**** Information

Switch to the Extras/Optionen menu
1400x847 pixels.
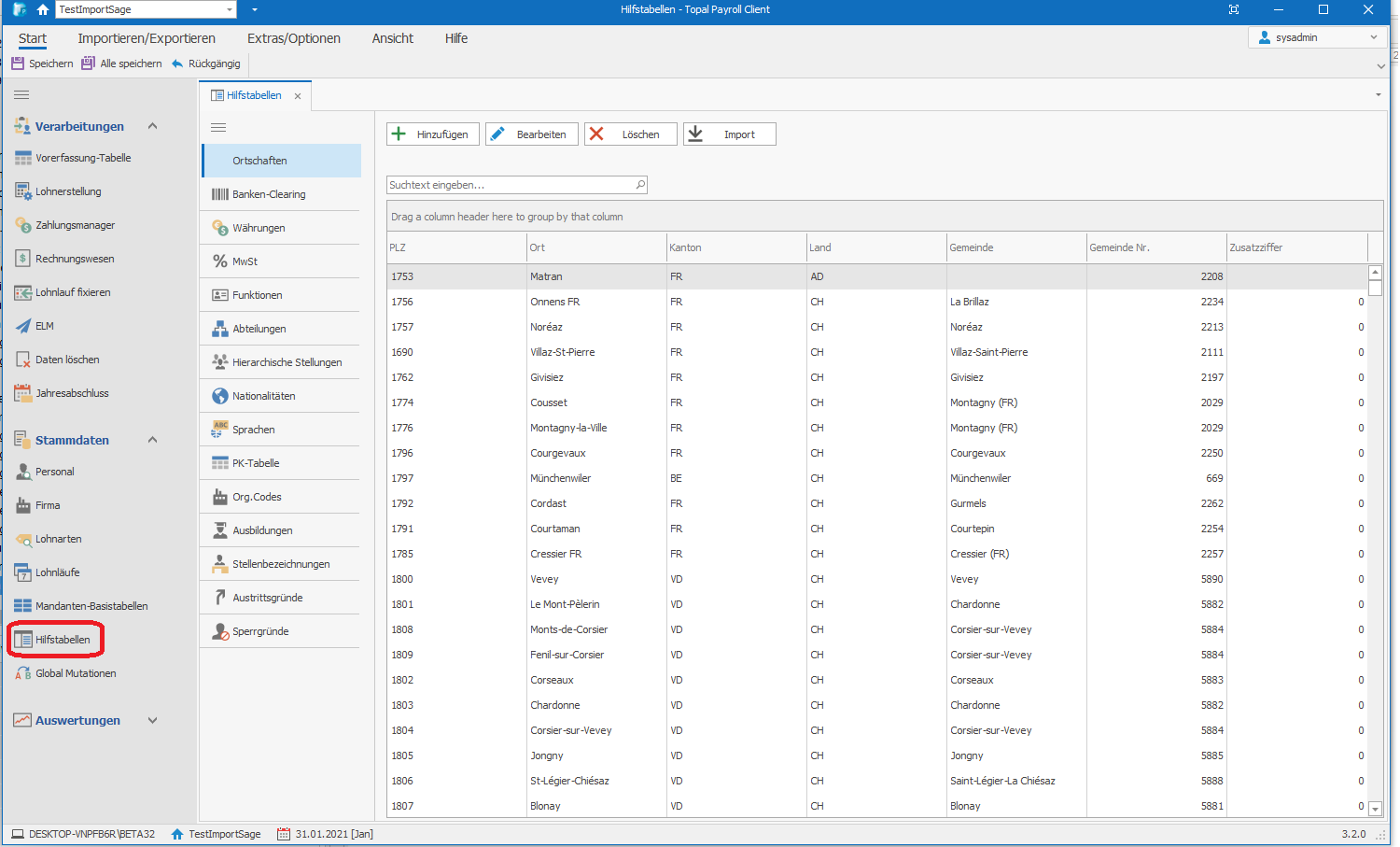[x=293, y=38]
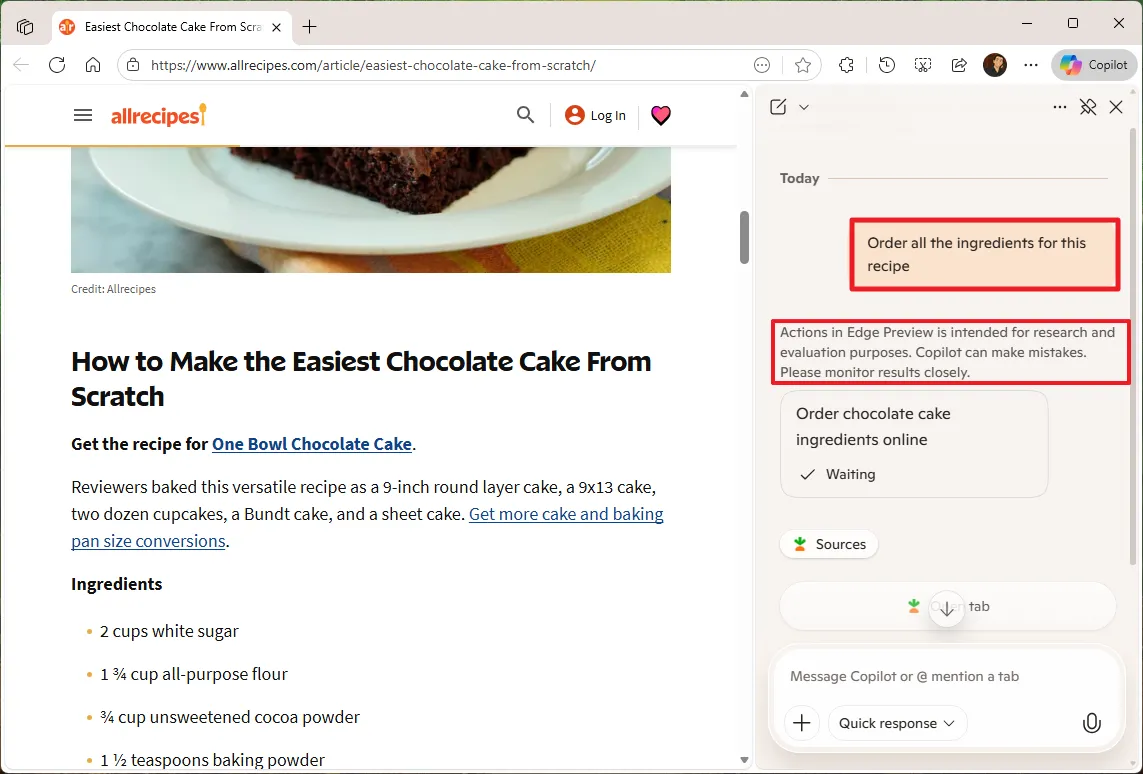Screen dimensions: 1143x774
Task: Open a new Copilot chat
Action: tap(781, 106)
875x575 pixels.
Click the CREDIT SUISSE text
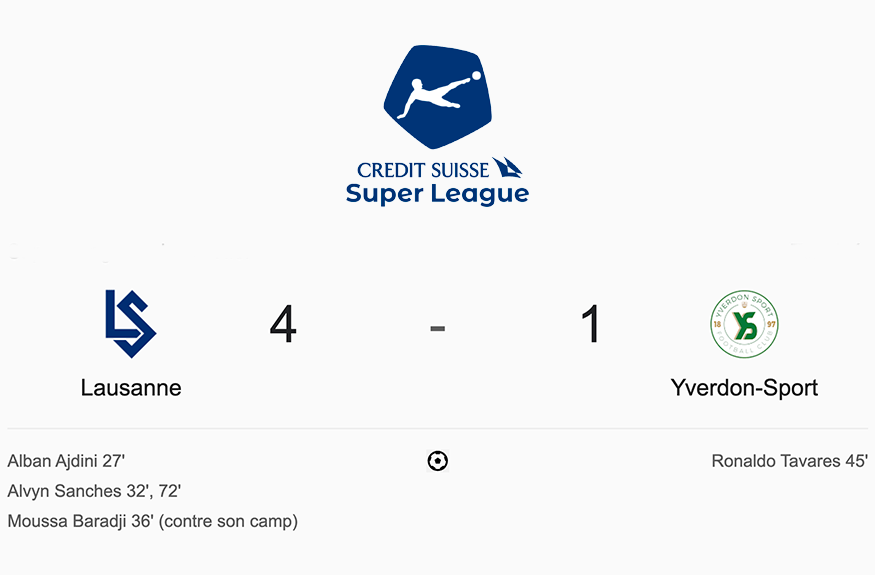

********

Work instruction:
Your copy should hold exactly the lines from the one that contains "1400x847 pixels." through the final line of the data, both ends included, and no pictures.

Task result:
1400x847 pixels.
[x=293, y=38]
Screen dimensions: 1143x774
Task: Open a new Copilot chat
Action: tap(781, 106)
875x575 pixels.
Click the CREDIT SUISSE text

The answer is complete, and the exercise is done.